I speneeds weeks living in La Jolla, California, this summer. I shared a hotel room, a bed and two bathrooms with seven other girls and lived on a budget, all for the first time. All with people I knew little to none at all. Whether or not you choose to study abroad or take a road trip with a handful of your closest friends is up to you. However, either way, I recommend challenging yourself to experience living in this way, far from friends and family at home. In other words, everything we know to be comfortable and predictable. It's not necessary to travel very far either. For example, California is 24 hours away by car and over two hours away by plane. There were over 1,000 miles separating me and the people I knew best and the routines I had become familiar with. It wasn't anything fancy per se. It wasn't Europe or Asia or any place out of borders. Nonetheless, there was enough space between me and everything I knew to be familiar that I had to lean into everything that was uncomfortable. New places, new questions, new needs ... all of this equaled a new understanding of independence.
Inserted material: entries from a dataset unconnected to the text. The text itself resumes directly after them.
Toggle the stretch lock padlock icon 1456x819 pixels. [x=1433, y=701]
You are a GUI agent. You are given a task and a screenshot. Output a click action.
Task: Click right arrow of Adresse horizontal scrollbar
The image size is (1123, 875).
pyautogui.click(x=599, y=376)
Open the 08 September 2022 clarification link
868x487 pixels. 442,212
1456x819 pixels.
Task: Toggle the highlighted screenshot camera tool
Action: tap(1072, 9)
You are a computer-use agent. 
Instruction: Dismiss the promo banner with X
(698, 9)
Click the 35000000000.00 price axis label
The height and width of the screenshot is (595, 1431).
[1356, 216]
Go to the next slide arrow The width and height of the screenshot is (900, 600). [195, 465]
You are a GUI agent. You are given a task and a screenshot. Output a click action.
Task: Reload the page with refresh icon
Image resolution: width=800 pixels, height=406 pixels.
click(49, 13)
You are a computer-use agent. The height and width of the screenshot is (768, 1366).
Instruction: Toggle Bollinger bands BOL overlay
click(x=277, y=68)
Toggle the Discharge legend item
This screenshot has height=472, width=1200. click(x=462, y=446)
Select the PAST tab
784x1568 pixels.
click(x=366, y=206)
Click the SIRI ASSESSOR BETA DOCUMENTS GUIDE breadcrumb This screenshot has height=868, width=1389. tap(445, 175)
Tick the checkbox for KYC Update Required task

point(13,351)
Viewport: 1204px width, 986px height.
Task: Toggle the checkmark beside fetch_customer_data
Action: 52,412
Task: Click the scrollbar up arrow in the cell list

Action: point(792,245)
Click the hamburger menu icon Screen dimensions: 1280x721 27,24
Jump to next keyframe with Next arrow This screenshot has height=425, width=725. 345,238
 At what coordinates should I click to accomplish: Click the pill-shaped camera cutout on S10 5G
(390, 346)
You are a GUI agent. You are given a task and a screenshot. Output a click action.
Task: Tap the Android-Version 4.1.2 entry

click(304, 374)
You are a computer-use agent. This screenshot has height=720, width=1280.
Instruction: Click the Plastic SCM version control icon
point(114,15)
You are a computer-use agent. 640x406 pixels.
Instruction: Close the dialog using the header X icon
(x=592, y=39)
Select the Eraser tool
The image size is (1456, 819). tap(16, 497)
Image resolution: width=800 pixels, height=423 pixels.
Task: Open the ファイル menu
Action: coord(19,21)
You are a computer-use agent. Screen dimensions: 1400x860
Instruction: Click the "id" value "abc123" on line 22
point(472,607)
Based on my own experience, let me be the first to say it's easy and not unusual to coast through college, especially in dormitory life, without having to lift so much as a finger. Sure, roommates might be difficult and food might be less than ideal, but let's face it, universities these days don't exactly encourage independence. I didn't cook or pay rent monthly or travel far to work. Having all basic necessities within arm's length or down the hall has created a lifestyle of dependence for many young adults who, like myself, need to be encouraged by someone, anyone, to experience providing for themselves before reaching what many refer to as the real world or adulthood. The problem with this mentality is that students, or young adults living at home, quickly form expectations that prove harmful down the road. If you wait until graduation to apply for your first job or cook a meal for yourself, you've done yourself a disadvantage.
A summer in California may seem like a strange place to learn life skills. The beach was nice enough, but it doesn't teach you much. Or so I thought at the beginning of the summer. As it turned out, I learned a lot from the beach that summer. It had nothing to do with the importance of sunscreen or drinking water or knowing how to surf. I learned that it isn't very fun to go alone. Community makes the typical beach-going experience 10 times better. I learned that almost immediately. I learned that people enhance a trip to the shores, but there is also a time and a place for the ocean to serve as a retreat into the quiet. That taking a nap on a towel in the sand is sometimes just as needed as jumping on a surf or boogie board with a group of other people. I learned that in many ways, it wasn't about California. It was about going some place new. I am fairly certain that I could have gone anywhere for 10 weeks, with the same people, and learned the exact same lessons.